The mammalian olfactory epithelium does two remarkable things with its olfactory sensory neurons. These neurons detect odorants, translating the structure of volatile chemicals into a neural information code, and the epithelium can replace these neurons even if they are completely eliminated. These properties are of significant interest for both basic and applied neuroscience research. The goal of this project is to generate a finely detailed description of the phenotypes of the mature olfactory sensory neurons and their immediate progenitor cells, then use this description to predict critical steps in the molecular mechanisms that lead to the genesis of these neurons, their ability to detect certain odors, and their ability to survive in their exposed position.

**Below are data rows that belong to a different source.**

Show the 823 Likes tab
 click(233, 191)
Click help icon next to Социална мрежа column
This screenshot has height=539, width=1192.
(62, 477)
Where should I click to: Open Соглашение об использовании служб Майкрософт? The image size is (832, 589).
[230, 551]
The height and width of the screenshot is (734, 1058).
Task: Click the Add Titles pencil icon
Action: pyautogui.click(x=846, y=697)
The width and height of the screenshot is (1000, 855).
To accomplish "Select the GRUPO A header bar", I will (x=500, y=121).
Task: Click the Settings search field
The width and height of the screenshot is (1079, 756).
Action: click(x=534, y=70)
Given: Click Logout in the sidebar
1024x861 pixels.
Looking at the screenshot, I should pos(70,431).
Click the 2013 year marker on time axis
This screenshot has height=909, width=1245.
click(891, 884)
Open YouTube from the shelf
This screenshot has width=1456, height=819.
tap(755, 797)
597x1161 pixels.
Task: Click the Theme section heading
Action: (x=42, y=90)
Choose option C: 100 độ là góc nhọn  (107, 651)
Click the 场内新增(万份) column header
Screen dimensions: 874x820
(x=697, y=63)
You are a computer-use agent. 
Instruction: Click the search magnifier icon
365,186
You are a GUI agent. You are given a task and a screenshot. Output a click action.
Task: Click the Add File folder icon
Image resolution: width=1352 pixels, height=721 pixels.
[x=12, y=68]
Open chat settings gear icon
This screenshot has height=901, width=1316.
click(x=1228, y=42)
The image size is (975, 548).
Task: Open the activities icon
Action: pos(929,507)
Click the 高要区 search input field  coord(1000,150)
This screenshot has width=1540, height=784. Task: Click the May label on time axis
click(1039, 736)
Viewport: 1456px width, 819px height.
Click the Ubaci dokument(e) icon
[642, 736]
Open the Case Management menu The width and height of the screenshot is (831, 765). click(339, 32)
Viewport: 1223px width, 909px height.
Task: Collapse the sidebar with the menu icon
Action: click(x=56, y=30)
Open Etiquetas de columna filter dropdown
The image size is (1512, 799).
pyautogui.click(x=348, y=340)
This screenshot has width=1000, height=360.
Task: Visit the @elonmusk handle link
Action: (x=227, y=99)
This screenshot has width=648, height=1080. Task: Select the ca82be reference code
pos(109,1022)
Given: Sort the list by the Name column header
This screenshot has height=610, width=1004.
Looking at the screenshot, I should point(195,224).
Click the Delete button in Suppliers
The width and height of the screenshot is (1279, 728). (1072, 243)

The first aim of this project combines a system-wide view of gene expression with our ability to purify certain cell types so that we can assign gene expression patterns and the biological processes they represent to their correct homes in the cells of the epithelium.
The second aim takes advantage of predictions about genes whose products regulate the activity of other genes made by our preliminary data. We will test whether targeted knockout of six of these regulator genes, all expressed by immature olfactory sensory neurons, causes deficits in either the production of mature neurons or in critical functions of these neurons.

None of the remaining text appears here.